Mais alors, qu’en serait-il de l’exercice du pouvoir dans ce pays, s’il n’y avait la force des institutions de la Ve République ? Dans les conditions actuelles, un régime parlementaire ne résisterait pas à la dislocation de la gauche. On peut certes préférer, à l’instar de Rosanvallon, une « démocratie d’exercice » au système actuel. Encore faudrait-il la définir. S’il s’agit de s’appuyer sur la représentation parlementaire, il conviendrait de faire fond sur des partis de belle vitalité. Ce n’est pas le cas aujourd’hui, aussi bien à gauche qu’à droite, et l’essor du Front national ne fait qu’accuser le déclin des formations classiques.

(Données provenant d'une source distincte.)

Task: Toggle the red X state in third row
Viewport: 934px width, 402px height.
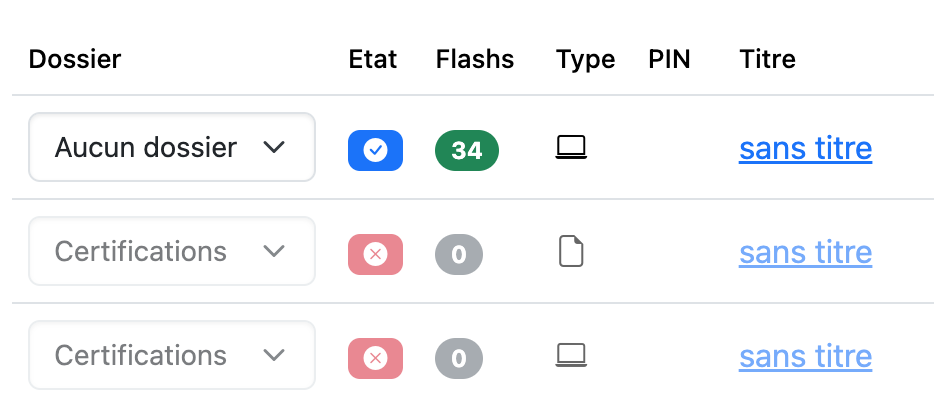Action: (x=375, y=357)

On peut encore rêver avec Jean-Luc Mélenchon d’une sorte de sursaut civique, révolutionnaire si l’on veut, où le peuple redéfinirait complètement les contours d’une autre République. Mais c’est du domaine du pur projet, si ce n’est de l’utopie. La vérité, c’est que nous traversons une sorte de crise dépressive, et nous ne sommes pas les seuls. La campagne électorale aux États-Unis révèle aussi les faiblesses graves d’un système pourtant solidement rodé. Alors, porter atteinte à notre ordre constitutionnel, en période de crise, n’est peut-être pas ce qu’il y a de plus urgent. On devra y réfléchir sérieusement en 2017 avec une échéance présidentielle décisive. L’urgence, ce sera de considérer, comme disait de Gaulle, la permanence d’« un État juste et fort ».